Joining data with different shapes

Last, an example of a situation where you might want to join one long data frame with one wide one. If I want to compare poverty rate to each of the waste risk factors, and create small multiple charts, I’ll need a variable to facet on. So I’ll go back to waste_long and join that to the ACS data. Because of those differing shapes, the ACS data will be repeated, once for each waste indicator.

waste_long_x_demo <- waste_long |>
  inner_join(acs_demo, by = c("tract" = "name")) |>
  select(tract, is_baltimore, indicator, value_ptile, poverty)

head(waste_long_x_demo)

tract	is_baltimore	indicator	value_ptile	poverty
24001000100	Other counties	superfund	54	0.12
24001000100	Other counties	haz_waste	10	0.12
24001000100	Other counties	wastewater	53	0.12
24001000200	Other counties	superfund	89	0.11
24001000200	Other counties	haz_waste	35	0.11
24001000200	Other counties	wastewater	66	0.11

As you can see, the first of these tracts (24001000100) takes up 3 rows, one for each of the 3 waste indicators. To match it, that tract’s poverty rate (0.12) is repeated 3 times.

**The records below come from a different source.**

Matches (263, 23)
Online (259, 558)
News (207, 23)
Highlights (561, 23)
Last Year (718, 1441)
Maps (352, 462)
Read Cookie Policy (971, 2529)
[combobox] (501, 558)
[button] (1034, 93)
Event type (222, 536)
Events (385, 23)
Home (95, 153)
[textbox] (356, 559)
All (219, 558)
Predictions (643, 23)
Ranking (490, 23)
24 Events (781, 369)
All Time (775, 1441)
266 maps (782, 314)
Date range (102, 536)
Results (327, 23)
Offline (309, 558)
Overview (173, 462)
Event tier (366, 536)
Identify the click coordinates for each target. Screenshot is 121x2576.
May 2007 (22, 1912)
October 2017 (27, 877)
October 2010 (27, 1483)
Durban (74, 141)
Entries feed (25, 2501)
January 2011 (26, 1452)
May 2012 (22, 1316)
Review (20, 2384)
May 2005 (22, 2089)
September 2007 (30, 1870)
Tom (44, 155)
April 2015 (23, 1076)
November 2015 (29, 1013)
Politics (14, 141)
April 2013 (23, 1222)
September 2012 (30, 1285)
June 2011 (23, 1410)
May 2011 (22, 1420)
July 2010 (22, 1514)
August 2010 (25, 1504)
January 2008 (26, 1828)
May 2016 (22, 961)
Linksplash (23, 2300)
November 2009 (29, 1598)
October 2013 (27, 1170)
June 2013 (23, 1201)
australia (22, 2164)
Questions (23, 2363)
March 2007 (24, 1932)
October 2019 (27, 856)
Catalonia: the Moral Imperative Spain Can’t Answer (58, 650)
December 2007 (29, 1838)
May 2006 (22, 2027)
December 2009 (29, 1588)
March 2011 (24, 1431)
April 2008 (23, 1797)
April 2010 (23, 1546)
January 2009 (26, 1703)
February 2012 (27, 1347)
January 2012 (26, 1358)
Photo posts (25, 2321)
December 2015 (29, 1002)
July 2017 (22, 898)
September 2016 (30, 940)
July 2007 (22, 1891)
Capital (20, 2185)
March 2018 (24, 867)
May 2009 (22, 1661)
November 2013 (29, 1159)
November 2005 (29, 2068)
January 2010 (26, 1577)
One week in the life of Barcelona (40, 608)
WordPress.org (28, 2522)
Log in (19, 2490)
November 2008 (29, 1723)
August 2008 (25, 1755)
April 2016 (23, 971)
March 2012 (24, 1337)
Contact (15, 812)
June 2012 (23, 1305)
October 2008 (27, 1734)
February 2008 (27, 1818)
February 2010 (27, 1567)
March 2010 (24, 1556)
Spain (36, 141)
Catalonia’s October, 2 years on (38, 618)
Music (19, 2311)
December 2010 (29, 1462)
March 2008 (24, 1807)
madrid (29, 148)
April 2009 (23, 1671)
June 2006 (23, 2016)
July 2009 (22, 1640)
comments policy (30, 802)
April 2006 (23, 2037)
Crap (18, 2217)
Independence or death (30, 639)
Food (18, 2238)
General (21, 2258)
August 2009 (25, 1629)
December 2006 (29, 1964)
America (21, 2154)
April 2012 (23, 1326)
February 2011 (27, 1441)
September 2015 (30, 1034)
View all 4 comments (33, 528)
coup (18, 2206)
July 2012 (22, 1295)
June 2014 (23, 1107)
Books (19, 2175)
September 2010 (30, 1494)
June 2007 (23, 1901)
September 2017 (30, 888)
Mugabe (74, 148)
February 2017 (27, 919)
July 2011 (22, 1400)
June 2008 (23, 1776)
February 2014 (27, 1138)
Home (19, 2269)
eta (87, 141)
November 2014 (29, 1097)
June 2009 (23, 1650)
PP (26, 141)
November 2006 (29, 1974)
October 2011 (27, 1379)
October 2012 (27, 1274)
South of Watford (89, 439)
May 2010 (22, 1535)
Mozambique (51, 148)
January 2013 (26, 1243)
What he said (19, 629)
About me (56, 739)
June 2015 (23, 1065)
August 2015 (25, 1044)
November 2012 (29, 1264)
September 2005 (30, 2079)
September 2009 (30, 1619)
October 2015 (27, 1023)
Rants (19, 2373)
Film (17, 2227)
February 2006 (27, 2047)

ggplot(waste_long_x_demo, aes(x = value_ptile, y = poverty)) +
  geom_point(aes(color = is_baltimore, shape = is_baltimore), alpha = 0.7) +
  scale_color_manual(values = c("purple", "gray60")) +
  scale_shape_manual(values = c("circle", "triangle")) +
  facet_wrap(vars(indicator), nrow = 1) +
  theme(legend.position = "bottom")

Small multiple panels of 3 scatterplots of data by tract in Maryland. For each panel, the x-axis shows percentile rankings of one of 3 environmental risk factors (superfunds, hazardous waste, and wastewater). Each of these ranges from 0 to 100. The y-axis shows poverty rates, ranging from 0 percent to 100 percent. Points are colored to show whether the tract is in Baltimore city. There aren't clear correlations between the variables, but Baltimore city tracts are clustered at the higher ends of superfund and hazardous waste rankings.